2. Misreading Scripture With Western Eyes:
Removing Cultural Blinders to Better Understand the Bible
by E. Randolph Richards and Brandon J. O'Brien
Richards and O'Brien's insightful and personal work challenges our Western assumptions of biblical interpretation. Their challenge to go deeper and see the iceberg of meaning below the surface brought fresh views of Scripture passages I've been reading for most of my life.
This classic work of science fiction from one of its masters delivers powerful observations about the human soul. Though written in 1897, Well's story of the unseen man reveals the darkness and lust for power lying within the human heart seen all around us today.

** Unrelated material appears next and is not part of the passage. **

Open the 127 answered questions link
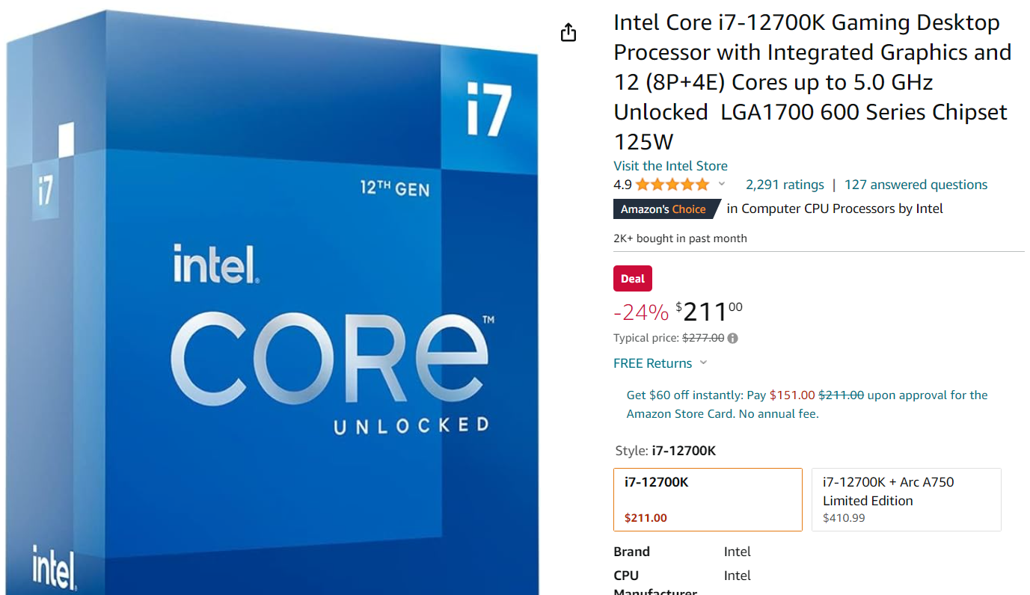The width and height of the screenshot is (1030, 595). click(916, 185)
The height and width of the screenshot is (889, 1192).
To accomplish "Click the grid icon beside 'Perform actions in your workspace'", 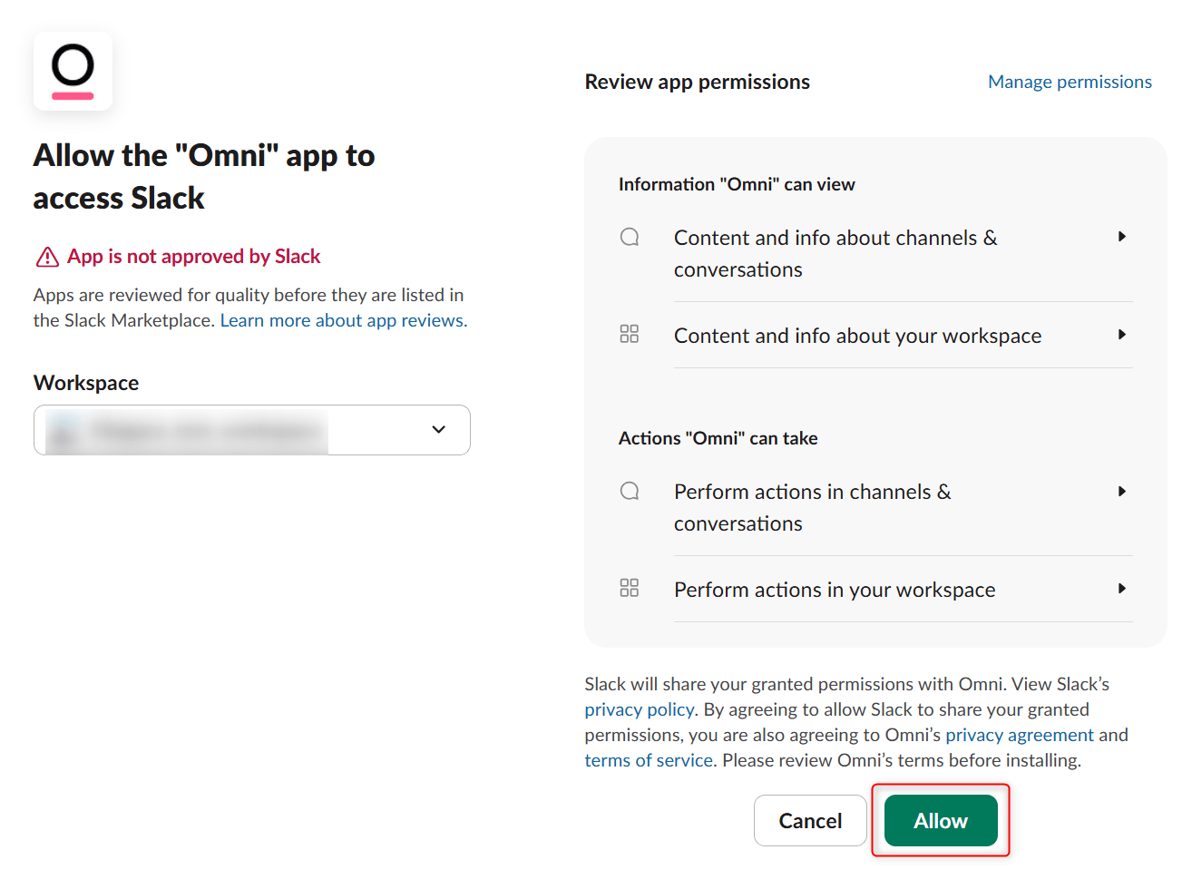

Vincent van Gogh's letters to his brother Theo offer us a glimpse into the developing genius and madness of a master artist. Full of artistic advice, philosophy, historical anecdotes and struggle, van Gogh reveals to us his innermost reflections and challenges. Simultaneously inspiring and haunting, these letters remind us that even those geniuses of history we have so admired were mortal men trying to make their way through the world the best they knew how.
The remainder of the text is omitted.